Summary of Significant Accounting Policies
Nature of Operations
- The Company was incorporated in Nevada on October 8, 2004 as Labwire, Inc.
(referred to herein as "the Company"). The Company was established as a an
employee screening company specializing in drug testing and background
investigations with a client base of large US and European corporations which
provides compliance services for Department Of Transportation (49cfr part
40) and Security and Exchange Commission (Fair Credit Reporting Act)
governed programs.
Basis of
Consolidation
– The consolidated financial statements include the
accounts of the Company and its wholly-owned subsidiary. All
intercompany balances and transactions have been eliminated in
consolidation.
Basis of
presentation -
The accompanying financial statements have been prepared
on the accrual basis of accounting in accordance with accounting principles
generally accepted in the United States.
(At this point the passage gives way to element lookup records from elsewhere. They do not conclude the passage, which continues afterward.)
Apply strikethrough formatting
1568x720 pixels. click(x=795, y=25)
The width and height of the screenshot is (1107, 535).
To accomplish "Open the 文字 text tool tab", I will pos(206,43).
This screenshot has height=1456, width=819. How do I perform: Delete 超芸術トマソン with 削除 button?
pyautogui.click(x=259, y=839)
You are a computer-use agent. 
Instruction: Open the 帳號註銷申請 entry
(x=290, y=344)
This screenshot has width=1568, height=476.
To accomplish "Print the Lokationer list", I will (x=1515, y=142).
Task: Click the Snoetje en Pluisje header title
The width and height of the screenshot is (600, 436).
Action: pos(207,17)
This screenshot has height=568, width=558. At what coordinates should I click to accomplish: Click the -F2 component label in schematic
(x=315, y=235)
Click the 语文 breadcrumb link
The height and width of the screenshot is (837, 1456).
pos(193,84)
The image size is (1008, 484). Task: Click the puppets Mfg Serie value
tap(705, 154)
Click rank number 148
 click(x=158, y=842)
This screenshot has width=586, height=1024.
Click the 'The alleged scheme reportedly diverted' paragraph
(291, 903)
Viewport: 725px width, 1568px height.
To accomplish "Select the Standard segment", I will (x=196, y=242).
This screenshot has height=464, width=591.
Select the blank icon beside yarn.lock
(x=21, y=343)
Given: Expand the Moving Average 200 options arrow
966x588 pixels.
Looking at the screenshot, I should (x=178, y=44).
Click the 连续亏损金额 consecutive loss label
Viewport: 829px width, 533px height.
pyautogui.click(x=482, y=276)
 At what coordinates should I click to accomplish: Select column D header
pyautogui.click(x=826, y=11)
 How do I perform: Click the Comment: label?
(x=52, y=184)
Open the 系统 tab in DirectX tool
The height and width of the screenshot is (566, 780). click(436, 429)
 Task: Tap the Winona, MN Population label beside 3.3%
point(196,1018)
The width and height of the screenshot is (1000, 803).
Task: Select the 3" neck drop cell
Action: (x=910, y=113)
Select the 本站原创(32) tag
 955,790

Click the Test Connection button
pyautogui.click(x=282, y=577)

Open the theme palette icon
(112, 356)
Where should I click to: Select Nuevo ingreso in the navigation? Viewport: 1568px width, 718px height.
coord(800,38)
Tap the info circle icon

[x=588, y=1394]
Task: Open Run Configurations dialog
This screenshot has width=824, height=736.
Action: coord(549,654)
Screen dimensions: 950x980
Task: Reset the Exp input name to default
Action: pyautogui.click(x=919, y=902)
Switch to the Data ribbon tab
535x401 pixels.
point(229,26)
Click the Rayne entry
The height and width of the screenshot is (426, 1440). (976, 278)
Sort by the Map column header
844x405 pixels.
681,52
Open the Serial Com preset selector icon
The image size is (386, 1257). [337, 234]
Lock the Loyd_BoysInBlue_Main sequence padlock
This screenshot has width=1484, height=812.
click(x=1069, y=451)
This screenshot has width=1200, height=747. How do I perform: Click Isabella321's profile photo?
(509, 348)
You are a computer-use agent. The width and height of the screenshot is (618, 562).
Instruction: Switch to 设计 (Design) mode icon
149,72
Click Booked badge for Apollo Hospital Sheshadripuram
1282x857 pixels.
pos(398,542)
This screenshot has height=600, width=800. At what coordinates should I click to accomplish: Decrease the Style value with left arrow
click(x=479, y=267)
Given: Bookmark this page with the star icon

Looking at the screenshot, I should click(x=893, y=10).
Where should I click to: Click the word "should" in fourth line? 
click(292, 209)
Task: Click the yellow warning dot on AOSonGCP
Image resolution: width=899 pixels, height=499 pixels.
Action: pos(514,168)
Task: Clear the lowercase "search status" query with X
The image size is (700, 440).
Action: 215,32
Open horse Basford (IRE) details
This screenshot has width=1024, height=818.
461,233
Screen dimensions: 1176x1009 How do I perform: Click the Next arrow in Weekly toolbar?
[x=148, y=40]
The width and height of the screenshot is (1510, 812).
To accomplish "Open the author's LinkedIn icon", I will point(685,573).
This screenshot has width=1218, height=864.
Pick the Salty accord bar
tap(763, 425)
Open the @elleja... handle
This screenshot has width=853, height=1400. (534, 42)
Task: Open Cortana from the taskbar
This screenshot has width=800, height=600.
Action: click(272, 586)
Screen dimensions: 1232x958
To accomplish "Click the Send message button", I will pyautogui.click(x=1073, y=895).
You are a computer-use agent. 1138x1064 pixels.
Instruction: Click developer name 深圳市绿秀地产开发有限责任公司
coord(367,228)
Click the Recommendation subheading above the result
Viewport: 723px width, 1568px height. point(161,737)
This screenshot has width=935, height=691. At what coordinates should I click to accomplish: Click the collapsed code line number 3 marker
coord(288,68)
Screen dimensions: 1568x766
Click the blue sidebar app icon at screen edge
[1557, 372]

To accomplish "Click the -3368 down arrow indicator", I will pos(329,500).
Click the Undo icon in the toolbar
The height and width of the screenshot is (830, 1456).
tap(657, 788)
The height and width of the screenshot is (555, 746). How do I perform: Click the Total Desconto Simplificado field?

Significant accounting principles
followed by the Company and the methods of applying those principles, which
materially affect the determination of financial position and cash flows are
summarized below.
Cash and Cash
Equivalents
- For purposes of the statement of cash flows, the Company
considers all highly liquid instruments with original maturities of ninety days
or less, to be cash equivalents.
Allowance for Uncollectible
Receivables
- The allowance for all probable uncollectible
receivables is based on a combination of historical data, cash payment trends,
specific customer issues, write-off trends, general economic conditions and
other factors. These factors are continuously monitored by management to arrive
at an estimate for the amount of accounts receivable that may ultimately be
uncollectible. In circumstances where the Company is aware of a specific
customer’s inability to meet its financial obligations, the Company records a
specific allowance for bad debts against amounts due to reduce the net
recognized receivable to the amount it reasonably believes will be collected.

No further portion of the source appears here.